Dick Cheney went on run for Congress. There he compiled a "conservative" voting record. He was asked to George Bush's running mate. It was said that a "conservative" was being added to the ticket. During a debate he was challenged on that voting record. He did not state a single word in defense of that record, ie he would not defend conservativism. He, then, stated his full agreement with GWB on every issue. But, he did differ with Bush on homosexual marriage.
Despite your best efforts, more and more conservatives are begining to connect the dots.
The country was has a continuous leftward drift precisely because both the liberal and conservative movements have leaders that are far to the left of their respective memberships. The country will only turn to the right when rank-and-file conservatives purge their current moderate leadership in favor of true conservatives intent on winning the cultural war.
Bobo wrote:
"I said that Luttig went temporarily insane, not BoBo."
and he wrote:
"I just skip over anything BS Bob writes anymore."
How pray tell did you notice that if you "skipped over" what I wrote?
You are monitoring what I write precisely because you want to defeat me. You are advocating others not read what I write because you fear you cannot.
The country was has a continuous leftward drift precisely because both the liberal and conservative movements have leaders that are far to the left of their respective memberships. The country will only turn to the right when rank-and-file conservatives demand principled, and effective action, not excuses and scapegoating.
To clarify - BananaRepublican (me) wrote that Luttig went temporarily insane during Padilla when he didn't get a SCOTUS nomination, not BoBo.
Dienekes said that he skips over what you wrote.
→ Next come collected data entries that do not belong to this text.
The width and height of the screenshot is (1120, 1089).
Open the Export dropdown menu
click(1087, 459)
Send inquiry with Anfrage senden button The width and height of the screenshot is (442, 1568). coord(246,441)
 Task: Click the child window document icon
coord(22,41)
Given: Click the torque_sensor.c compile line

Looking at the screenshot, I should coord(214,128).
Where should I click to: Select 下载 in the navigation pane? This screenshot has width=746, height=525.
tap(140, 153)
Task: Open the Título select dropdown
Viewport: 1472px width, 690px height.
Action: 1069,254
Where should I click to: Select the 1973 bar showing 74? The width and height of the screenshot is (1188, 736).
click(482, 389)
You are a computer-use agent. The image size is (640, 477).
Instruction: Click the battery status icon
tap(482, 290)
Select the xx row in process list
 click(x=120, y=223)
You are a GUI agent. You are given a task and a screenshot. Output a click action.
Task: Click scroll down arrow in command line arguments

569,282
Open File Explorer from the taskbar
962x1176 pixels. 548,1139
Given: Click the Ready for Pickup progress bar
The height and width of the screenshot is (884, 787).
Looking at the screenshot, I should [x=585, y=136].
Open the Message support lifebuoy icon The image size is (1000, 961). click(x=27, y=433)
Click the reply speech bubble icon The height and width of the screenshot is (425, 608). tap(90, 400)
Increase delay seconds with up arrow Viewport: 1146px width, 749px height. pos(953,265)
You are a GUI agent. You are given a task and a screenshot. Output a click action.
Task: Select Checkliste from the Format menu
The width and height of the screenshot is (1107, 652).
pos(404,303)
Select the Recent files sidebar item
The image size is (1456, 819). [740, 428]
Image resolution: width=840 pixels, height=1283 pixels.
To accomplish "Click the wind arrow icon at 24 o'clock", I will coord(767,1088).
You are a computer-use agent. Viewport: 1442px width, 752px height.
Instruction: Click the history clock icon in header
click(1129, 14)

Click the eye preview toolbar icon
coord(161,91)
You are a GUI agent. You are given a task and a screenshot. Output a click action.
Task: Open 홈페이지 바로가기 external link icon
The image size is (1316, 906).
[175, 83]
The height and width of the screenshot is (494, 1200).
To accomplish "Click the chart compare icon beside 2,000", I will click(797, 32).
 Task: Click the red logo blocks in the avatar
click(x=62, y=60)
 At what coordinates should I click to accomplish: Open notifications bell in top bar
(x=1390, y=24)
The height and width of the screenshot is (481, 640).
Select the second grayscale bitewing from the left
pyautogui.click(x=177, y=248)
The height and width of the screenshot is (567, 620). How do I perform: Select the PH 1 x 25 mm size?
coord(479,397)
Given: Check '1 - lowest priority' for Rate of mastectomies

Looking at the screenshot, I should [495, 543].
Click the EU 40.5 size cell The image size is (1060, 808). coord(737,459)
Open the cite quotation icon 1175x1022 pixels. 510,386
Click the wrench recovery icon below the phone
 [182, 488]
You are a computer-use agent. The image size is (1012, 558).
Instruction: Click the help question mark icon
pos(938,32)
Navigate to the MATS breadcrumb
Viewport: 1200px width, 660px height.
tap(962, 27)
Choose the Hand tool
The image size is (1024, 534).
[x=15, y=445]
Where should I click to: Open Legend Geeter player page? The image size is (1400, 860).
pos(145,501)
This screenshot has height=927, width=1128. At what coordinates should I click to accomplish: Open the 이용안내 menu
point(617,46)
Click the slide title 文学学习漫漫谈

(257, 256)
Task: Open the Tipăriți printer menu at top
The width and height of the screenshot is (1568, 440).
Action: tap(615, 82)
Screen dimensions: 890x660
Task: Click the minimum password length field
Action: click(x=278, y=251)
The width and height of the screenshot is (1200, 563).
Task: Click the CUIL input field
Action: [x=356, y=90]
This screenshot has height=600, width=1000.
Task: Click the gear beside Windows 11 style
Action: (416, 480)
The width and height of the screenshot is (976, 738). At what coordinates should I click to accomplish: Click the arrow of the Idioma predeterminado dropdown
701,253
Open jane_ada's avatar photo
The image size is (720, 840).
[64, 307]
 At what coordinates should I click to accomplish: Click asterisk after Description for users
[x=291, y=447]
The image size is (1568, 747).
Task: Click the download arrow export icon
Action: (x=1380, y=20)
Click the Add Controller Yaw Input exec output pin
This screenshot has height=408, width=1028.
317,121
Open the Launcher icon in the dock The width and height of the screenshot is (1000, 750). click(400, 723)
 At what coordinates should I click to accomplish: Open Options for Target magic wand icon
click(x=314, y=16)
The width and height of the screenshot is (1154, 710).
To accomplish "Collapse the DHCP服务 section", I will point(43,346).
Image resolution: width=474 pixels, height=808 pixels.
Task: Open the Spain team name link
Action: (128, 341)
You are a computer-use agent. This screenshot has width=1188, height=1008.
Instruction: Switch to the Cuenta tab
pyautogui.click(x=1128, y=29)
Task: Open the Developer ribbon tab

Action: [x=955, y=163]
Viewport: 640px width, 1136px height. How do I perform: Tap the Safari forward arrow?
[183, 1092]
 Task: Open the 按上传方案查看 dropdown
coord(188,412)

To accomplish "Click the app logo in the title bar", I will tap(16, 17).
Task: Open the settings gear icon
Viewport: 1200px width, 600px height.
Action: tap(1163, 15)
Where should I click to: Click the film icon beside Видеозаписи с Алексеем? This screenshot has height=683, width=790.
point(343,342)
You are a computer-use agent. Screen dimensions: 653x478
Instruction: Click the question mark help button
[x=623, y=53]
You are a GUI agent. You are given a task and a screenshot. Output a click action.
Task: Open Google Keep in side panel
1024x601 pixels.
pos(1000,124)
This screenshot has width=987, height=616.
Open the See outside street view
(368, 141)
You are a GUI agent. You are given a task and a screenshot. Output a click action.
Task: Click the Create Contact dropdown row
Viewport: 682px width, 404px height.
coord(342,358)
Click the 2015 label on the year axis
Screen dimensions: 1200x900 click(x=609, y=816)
Your writings are a total waste of ink and I try to skip over them as best I can because reading them causes me to lose faith in the human species. I also don't respond to what you write that I do, unfortunately, happen to read - but you were incorrectly attributing something to BoBo that I said and that he did not say.
Get with it.

Reid, Ralph Neas and all the liberal Dems may be making a huge mistake by pilloring Alito in the press. Their remarks may backfire on them. They may do exactly what they did to Thomas - make him more rigidly conservative and not less.